Molly took after Charity Carpenter, who had passed her coloring and build on to her daughter. Charity and I haven’t always seen eye-to-eye-well, in point of fact, we’ve hardly ever seen eye-to-eye-but tonight she was smiling at the children’s antics.
“Good evening, Mister Dresden,” she murmured.
“Charity,” I replied amiably. “This happen a lot?”
“Almost always, during the first real snowfall of the year,” she said. “Generally, though, it’s closer to Christmas than Halloween.”
I watched the children romping. Though Molly was growing quickly, in a number of senses, she reverted to childhood easily enough here, and it did me good to see it.
I sensed Charity’s unusually intense regard and glanced at her, lifting an eyebrow in question.
“You never had a snowball fight with family,” she said quietly, “did you?”
I shook my head and turned my attention back to the kids. “No family to have the fight with,” I said. “Sometimes the kids would try, at school, but the teachers wouldn’t let it happen. And a lot of times the other kids did it to be mean, instead of to have fun. That changes things.”
Charity nodded, and also looked back at the kids. “My daughter. How is her training progressing?”
“Well, I think,” I said. “Her talents don’t lie anywhere close to the same areas mine do. And she’s never going to be much of a combat wizard.”
Charity frowned. “Why do you say that? Do you think she isn’t strong enough?”
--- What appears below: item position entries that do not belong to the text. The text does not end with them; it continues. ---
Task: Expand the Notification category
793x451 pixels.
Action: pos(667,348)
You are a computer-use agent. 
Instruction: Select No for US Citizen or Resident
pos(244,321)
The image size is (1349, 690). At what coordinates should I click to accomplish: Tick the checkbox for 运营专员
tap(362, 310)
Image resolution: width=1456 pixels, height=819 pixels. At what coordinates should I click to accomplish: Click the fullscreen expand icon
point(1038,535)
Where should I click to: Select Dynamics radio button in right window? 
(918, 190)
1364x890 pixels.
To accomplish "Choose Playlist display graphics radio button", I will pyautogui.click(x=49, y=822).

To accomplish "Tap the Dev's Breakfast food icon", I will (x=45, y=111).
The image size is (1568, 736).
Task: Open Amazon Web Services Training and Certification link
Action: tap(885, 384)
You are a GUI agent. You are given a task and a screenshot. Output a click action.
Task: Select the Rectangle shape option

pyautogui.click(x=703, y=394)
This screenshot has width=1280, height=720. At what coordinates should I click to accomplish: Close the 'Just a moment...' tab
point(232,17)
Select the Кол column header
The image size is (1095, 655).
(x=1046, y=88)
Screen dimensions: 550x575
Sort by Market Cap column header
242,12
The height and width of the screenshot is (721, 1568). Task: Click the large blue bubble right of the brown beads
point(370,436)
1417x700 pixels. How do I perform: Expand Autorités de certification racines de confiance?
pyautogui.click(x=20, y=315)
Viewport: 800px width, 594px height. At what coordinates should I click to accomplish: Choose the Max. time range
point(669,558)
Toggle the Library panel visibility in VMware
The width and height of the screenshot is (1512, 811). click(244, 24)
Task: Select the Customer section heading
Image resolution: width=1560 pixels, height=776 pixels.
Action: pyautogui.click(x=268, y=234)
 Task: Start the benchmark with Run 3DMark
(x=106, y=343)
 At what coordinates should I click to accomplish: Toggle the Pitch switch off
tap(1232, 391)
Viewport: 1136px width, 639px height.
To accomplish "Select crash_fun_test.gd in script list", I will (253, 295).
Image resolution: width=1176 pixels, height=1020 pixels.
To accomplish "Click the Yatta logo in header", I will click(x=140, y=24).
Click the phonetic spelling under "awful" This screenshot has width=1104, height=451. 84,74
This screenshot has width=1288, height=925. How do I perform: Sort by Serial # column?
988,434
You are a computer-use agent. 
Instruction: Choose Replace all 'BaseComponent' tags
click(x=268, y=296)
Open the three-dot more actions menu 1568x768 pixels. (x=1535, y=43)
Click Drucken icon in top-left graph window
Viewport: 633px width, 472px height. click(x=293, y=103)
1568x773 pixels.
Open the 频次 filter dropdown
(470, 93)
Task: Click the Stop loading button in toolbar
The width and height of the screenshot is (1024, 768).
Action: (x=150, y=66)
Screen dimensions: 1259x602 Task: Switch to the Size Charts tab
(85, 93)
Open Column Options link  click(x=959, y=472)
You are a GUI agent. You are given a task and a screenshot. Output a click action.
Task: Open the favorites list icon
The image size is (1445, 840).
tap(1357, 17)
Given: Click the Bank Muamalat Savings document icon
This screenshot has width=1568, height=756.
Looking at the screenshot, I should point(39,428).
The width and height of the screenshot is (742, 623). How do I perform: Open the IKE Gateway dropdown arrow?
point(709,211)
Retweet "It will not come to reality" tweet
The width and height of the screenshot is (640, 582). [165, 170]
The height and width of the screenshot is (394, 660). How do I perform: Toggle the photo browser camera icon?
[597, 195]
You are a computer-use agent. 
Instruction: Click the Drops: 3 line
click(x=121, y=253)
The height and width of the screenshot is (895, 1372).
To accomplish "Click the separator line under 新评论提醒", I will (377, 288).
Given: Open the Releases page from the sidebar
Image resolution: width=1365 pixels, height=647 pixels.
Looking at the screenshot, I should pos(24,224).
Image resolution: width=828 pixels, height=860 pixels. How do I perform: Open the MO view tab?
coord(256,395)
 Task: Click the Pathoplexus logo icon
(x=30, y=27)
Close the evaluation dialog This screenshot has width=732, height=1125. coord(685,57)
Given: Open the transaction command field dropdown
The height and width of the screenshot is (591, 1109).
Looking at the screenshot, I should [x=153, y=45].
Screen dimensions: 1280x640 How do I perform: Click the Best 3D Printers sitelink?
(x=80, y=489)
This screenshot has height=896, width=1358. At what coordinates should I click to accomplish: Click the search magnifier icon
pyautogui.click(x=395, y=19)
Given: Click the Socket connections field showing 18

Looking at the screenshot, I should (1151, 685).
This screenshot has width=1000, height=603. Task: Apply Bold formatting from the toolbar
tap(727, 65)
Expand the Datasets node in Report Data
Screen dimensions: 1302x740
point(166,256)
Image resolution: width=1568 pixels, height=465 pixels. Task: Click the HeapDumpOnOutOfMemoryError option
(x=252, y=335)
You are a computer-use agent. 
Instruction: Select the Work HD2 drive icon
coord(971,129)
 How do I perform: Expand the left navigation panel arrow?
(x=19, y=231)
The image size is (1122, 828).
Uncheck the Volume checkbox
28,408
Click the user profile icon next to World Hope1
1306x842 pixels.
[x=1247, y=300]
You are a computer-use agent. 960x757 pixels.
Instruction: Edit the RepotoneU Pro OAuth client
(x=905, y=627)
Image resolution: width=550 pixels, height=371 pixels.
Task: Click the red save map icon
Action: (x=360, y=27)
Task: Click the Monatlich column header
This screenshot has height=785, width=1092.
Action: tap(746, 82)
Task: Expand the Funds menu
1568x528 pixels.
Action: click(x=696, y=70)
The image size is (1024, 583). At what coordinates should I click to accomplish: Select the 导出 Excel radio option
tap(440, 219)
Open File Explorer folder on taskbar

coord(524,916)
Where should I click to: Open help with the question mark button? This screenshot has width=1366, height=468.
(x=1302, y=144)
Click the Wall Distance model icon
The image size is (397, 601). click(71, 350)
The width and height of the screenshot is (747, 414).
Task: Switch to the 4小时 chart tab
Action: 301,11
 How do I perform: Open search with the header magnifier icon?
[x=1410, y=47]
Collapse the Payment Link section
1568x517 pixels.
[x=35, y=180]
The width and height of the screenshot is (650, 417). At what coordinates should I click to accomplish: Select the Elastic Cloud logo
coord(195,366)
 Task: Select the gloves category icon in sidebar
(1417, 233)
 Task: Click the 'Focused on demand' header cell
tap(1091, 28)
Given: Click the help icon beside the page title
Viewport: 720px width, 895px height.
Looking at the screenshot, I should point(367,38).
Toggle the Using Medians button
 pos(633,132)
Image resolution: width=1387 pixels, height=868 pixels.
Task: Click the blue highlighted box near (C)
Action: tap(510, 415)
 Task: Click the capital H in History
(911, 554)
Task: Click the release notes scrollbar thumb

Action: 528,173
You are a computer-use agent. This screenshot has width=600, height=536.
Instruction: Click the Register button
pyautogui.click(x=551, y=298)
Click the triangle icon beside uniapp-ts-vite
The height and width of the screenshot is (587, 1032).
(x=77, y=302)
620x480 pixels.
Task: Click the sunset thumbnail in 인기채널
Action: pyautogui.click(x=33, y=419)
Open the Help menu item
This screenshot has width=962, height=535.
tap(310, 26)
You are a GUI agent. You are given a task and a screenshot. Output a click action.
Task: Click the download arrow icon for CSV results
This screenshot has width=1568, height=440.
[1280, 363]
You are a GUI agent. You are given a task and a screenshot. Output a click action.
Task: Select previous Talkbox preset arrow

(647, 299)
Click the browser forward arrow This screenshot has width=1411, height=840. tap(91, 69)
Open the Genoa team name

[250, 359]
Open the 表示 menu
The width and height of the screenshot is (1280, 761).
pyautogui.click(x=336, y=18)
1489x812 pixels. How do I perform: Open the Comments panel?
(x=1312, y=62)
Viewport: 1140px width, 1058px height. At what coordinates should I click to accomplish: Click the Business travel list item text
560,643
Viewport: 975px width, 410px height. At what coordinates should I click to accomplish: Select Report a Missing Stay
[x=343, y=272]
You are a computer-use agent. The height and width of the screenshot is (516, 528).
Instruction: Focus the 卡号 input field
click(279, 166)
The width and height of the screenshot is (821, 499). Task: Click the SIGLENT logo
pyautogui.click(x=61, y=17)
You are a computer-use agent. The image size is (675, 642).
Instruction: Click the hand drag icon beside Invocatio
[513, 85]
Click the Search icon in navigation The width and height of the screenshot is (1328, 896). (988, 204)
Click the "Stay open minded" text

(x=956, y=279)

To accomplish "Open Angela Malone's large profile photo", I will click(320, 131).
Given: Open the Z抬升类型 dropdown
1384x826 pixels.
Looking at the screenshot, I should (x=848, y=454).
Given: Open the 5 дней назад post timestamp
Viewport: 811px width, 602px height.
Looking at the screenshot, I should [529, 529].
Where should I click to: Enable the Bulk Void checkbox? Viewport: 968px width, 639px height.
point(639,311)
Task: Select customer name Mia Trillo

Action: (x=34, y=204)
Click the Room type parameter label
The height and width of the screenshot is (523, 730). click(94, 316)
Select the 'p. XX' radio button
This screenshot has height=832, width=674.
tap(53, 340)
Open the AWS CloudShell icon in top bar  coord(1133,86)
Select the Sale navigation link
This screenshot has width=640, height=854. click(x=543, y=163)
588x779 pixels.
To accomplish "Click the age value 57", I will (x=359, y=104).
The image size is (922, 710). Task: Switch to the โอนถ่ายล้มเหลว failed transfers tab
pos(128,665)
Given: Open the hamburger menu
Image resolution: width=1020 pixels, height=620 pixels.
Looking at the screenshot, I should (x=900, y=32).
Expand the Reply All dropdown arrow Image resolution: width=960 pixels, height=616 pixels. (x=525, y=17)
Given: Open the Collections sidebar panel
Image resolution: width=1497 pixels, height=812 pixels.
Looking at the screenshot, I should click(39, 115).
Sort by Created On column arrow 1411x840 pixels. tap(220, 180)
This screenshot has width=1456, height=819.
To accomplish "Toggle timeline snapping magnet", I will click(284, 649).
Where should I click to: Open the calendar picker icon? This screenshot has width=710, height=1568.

“Strength has nothing to do with it. But her greatest talents make her unsuited for it in some ways.”
“I don’t understand.”
“Well, she’s good with subtle things. Delicate things. Her ability at handling fine, sensitive magic is outstanding, and increasing all the time. But that same sensitivity means that she has problems handling the psychic stresses of real combat. It also makes the gross physical stuff a real challenge for her.”